Friday morning, thousands of haredi demonstrators – many of them seminary and yeshiva students bused in especially for the protest – jeered at the women and screamed slurs and insults at them as they prayed. They threw water bottles, chairs, coffee, garbage and other objects at the Women of the Wall group, and stoned their bus when it left.
Riot police had to form a human chain to keep the increasingly violent haredim from physically attacking the Women of the Wall group.
Several police officers were injured.
Five haredim were arrested – although that number easily could have been exponentially higher if police had been prepared to make mass arrests.
Haredi activist leaders promised to make a much larger protest next month if Women of the Wall is allowed to pray openly with tefillin, tallits and/or a Torah reading, and they made no promises to keep that protest nonviolent. Instead, they blamed Friday’s violence on the “provocations” of Women of the Wall and on the presence of the police needed to protect them.
“I think it is very clear today who came to worship and who came to create provocations. The troubling aspect of it all is that the rabbi of the Western Wall and his team, all public officials, were deeply involved in organizing this haredi protest.
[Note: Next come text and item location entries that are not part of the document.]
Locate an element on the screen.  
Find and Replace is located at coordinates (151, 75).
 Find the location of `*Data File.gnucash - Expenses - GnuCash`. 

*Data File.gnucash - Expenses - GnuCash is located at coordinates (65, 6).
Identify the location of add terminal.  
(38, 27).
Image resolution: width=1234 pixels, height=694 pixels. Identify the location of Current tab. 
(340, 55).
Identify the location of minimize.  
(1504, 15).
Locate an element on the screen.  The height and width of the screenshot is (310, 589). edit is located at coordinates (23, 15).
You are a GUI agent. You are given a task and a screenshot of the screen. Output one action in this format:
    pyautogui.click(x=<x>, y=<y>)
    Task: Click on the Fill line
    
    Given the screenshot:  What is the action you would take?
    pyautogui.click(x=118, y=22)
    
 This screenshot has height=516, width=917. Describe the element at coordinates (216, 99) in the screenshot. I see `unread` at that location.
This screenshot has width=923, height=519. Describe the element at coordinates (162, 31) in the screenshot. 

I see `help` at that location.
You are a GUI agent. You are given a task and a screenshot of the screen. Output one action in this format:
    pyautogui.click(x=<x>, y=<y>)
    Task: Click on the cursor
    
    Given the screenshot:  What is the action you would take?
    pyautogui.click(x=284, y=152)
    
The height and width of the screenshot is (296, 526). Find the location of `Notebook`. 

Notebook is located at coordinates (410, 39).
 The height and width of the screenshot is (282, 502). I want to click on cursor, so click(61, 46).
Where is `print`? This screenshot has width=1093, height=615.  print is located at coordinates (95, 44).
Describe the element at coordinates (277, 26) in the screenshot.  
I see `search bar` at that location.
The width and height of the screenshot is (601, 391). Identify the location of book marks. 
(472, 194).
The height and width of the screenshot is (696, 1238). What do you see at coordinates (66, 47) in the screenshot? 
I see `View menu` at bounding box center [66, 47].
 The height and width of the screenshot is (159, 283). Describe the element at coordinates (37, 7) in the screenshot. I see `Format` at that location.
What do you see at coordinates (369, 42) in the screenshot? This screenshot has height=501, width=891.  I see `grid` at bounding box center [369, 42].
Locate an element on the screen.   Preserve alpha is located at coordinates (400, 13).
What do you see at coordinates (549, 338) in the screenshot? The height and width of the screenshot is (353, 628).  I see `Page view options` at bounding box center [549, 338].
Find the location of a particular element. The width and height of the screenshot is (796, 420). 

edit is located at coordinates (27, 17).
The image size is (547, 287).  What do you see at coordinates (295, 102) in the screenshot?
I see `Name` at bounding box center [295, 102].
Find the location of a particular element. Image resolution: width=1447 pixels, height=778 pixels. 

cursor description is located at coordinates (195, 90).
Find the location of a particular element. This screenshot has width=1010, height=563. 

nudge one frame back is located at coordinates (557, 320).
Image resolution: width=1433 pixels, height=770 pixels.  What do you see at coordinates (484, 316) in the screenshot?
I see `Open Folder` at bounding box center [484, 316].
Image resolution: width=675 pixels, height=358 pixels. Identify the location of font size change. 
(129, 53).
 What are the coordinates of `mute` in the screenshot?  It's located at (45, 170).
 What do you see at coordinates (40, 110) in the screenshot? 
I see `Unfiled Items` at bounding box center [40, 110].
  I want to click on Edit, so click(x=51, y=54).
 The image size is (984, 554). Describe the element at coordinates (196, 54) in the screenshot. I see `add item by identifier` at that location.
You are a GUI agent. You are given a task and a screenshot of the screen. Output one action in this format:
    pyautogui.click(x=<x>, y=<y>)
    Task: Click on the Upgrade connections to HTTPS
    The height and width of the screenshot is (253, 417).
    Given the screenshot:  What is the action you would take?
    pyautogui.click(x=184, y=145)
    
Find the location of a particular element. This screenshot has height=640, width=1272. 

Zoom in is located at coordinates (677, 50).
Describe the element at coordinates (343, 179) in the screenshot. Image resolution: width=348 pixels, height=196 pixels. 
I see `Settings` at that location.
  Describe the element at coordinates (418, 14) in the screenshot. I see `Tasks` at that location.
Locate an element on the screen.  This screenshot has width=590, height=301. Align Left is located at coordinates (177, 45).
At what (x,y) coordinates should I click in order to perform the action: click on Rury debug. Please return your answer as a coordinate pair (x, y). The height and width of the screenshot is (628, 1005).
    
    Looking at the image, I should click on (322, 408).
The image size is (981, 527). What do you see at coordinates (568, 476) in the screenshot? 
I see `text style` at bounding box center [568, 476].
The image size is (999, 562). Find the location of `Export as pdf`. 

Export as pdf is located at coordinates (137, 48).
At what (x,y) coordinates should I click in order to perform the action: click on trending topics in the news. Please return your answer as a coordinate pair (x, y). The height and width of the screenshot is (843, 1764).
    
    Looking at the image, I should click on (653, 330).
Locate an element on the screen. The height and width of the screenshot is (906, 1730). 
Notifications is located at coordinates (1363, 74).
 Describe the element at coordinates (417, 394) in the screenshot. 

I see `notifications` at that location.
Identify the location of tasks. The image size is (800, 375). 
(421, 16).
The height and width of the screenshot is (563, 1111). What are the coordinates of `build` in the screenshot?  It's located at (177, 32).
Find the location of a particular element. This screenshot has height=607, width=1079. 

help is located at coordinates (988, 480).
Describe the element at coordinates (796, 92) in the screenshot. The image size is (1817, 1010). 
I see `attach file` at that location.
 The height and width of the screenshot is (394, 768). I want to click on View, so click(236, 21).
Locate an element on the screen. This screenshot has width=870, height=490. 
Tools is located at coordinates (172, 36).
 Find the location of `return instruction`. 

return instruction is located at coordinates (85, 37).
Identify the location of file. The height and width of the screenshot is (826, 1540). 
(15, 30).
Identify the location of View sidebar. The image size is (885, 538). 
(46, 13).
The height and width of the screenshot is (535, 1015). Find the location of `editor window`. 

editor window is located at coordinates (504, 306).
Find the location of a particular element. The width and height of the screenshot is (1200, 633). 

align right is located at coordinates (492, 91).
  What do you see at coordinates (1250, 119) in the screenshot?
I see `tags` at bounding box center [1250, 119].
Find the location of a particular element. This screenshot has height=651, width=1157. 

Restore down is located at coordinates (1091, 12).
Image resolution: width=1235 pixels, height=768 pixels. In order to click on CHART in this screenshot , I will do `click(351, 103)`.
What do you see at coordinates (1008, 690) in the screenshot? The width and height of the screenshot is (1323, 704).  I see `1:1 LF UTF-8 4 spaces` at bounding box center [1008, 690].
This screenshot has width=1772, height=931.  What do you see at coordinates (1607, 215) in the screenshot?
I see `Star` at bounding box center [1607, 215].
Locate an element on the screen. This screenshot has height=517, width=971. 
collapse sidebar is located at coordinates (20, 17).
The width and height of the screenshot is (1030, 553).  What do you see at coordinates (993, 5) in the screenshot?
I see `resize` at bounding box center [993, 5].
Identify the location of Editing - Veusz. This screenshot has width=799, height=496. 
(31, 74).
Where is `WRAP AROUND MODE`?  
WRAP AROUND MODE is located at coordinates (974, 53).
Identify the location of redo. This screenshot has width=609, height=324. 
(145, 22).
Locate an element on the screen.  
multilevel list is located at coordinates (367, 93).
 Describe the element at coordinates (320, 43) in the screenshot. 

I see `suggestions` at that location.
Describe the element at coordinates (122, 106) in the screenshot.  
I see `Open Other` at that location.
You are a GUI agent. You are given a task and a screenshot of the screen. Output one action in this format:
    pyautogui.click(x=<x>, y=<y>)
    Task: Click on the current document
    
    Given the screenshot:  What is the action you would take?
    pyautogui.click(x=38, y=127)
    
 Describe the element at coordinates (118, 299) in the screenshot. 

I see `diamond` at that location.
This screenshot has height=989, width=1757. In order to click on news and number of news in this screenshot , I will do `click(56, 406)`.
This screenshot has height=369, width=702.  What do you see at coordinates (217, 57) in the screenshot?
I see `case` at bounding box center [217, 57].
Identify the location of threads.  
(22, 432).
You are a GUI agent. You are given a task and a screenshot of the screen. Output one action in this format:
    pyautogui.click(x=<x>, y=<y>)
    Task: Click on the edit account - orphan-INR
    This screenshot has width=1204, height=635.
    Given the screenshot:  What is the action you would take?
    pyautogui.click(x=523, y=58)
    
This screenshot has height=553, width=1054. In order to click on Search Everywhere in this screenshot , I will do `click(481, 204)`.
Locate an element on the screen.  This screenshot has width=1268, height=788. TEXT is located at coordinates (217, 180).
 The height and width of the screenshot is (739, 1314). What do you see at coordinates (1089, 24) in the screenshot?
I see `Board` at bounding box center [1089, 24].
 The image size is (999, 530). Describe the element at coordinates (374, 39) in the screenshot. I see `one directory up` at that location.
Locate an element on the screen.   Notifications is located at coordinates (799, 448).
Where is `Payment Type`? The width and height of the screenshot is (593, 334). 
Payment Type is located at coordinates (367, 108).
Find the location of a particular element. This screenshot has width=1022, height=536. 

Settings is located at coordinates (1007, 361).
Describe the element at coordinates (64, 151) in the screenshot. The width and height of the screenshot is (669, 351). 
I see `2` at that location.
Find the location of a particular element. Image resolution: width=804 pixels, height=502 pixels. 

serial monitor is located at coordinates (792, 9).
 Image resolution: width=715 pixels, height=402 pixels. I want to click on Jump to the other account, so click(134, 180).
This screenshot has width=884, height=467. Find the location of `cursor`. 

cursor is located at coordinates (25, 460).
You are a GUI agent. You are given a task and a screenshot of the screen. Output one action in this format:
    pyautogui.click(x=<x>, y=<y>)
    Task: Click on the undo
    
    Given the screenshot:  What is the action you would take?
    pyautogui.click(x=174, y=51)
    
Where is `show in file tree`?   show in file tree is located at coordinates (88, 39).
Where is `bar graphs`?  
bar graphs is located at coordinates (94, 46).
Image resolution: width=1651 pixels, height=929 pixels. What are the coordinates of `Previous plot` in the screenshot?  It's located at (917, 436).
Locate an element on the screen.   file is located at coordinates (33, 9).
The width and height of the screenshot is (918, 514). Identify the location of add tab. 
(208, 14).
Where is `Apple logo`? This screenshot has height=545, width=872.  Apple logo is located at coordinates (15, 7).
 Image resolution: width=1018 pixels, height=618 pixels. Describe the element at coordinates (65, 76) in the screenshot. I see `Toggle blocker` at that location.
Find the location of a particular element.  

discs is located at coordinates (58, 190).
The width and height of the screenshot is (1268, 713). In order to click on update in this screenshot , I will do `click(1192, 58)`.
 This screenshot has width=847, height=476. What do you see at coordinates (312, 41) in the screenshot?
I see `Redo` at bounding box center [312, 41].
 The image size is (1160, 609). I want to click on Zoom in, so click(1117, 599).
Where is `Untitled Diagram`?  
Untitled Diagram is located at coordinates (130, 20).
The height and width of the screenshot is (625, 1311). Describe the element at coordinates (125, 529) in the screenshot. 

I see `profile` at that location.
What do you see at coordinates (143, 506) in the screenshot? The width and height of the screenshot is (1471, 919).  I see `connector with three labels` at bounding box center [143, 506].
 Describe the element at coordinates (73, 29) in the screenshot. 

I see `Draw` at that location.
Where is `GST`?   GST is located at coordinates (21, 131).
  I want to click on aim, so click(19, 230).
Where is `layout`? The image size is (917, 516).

We intend to address the matter with the attorney general and have him investigate,” Rabbi Gilad Kariv, the executive director of the Israel Movement for Reform and Progressive Judaism in Israel, told Haaretz.
Rabinovitch denied the allegations. He called the allegations that he was involved in planning the riots incitement by Women of the Wall. Instead, Rabinovitch claimed, he spoke with haredi leader Rabbi Aharon Leib Shtenman earlier in the week to try to achieve calm.
"I asked that rabbis and [haredi] Knesset members don't come here. I feel terrible for what happened here. I did not wish for it, did not expect it and I hope it will not repeat itself,” Rabinovitch, who has been a force behind much of the increasing haredization of the Kotel over the past decade, claimed.
"I wish everybody would regain self-control and find the way to restore what was, that how the Attorney General interpreted the rulings of the High Court will continue," Rabinovitch said, referring to the rules that bar women from wearing tallits (prayer shawls), tefillin (phylacteries), and reading from the Torah at the Kotel.
Religious Affairs Minister Naftali Bennett said earlier this week that he plans to draft new regulations for prayer at the Kotel in response to the Jerusalem District Court’s stunning ruling that it is not a violation of local custom for women to wear tallits and tefillin or to pray out loud – including reading from a Torah scroll – at the Kotel.
“If what he means is unilateral legislation, then we have no intention whatsoever of continuing to participate in this dialogue around finding a solution to the controversy over prayer at the wall,” Kariv said.
His Conservative counterpart, Yizhar Hess, agreed.
“If Bennett’s intention is to provide a very narrow interpretation of the court ruling, it will turn the whole compromise into an empty vessel,” Hess reportedly said.